>>>>
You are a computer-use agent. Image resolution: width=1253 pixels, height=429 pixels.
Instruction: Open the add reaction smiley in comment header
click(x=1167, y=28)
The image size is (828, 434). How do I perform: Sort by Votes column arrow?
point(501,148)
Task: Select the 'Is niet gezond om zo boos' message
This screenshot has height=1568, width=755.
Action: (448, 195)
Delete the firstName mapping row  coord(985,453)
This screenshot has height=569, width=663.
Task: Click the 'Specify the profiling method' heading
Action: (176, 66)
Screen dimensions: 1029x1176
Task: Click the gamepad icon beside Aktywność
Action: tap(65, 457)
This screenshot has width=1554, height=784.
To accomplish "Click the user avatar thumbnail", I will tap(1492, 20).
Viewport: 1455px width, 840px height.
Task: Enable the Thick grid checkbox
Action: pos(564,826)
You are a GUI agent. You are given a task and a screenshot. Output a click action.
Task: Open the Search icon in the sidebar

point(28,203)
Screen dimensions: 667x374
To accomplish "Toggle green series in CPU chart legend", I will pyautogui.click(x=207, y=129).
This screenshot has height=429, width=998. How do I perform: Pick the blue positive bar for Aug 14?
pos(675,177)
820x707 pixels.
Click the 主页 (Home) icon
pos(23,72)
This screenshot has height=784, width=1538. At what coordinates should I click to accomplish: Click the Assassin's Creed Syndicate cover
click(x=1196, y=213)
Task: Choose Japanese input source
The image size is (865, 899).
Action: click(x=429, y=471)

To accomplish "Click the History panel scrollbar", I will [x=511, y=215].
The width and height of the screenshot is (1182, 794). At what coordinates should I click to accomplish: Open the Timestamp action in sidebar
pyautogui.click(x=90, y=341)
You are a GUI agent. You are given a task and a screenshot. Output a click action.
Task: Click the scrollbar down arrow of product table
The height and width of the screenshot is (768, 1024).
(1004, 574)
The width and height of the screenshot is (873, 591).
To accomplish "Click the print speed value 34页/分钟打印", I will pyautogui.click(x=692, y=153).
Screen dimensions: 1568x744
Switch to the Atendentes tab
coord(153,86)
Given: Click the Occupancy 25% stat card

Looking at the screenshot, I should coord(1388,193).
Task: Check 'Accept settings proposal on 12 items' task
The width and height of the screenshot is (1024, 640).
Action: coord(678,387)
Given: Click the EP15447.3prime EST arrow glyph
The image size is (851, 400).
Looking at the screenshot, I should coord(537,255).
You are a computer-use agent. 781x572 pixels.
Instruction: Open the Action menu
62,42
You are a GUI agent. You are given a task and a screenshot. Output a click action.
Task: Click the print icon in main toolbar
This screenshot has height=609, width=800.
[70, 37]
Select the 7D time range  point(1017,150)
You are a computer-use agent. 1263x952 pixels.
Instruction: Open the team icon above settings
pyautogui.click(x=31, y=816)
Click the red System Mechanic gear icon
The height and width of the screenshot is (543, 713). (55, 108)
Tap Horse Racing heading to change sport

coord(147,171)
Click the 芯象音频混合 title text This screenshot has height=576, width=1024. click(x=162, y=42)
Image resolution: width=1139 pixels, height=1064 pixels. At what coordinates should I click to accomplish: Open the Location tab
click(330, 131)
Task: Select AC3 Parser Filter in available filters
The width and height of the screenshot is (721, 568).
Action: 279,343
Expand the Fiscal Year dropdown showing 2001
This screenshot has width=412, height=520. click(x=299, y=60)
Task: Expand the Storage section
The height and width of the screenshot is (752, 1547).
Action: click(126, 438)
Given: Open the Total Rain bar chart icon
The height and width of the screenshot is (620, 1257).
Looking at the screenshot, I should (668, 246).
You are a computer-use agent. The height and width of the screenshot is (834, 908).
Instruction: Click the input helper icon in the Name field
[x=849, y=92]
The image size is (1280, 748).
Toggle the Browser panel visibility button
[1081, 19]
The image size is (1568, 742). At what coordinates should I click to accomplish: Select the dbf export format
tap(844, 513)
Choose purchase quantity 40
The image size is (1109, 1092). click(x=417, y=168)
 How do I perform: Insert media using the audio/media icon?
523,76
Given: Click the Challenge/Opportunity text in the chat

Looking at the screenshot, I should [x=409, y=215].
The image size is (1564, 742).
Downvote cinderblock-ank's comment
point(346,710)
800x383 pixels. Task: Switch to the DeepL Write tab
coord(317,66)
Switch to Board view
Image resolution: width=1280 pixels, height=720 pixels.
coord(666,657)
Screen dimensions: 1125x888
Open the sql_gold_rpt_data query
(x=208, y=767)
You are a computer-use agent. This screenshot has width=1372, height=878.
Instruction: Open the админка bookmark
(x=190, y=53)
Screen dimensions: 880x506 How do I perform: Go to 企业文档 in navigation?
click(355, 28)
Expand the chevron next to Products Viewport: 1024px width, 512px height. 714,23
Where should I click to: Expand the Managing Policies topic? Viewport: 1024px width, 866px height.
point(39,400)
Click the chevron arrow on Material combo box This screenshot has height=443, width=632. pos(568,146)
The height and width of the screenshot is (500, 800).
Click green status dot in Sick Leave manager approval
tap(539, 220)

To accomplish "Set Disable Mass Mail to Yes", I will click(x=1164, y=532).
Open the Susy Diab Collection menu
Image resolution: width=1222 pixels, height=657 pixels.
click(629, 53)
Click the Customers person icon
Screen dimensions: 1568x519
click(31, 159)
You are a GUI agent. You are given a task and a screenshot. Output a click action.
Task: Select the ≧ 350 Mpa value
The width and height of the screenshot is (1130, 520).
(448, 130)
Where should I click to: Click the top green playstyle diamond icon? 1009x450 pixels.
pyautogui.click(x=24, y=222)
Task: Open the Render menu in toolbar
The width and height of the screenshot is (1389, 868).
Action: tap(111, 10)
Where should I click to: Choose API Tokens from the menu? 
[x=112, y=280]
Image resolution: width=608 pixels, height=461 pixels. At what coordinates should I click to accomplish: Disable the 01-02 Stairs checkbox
<<<<
▶ **The problem**:
Whenever a line of the records holds the string "chevron", pick it out and copy it.

▶ **Answer below**:
Expand the chevron next to Products Viewport: 1024px width, 512px height. 714,23
Click the chevron arrow on Material combo box This screenshot has height=443, width=632. pos(568,146)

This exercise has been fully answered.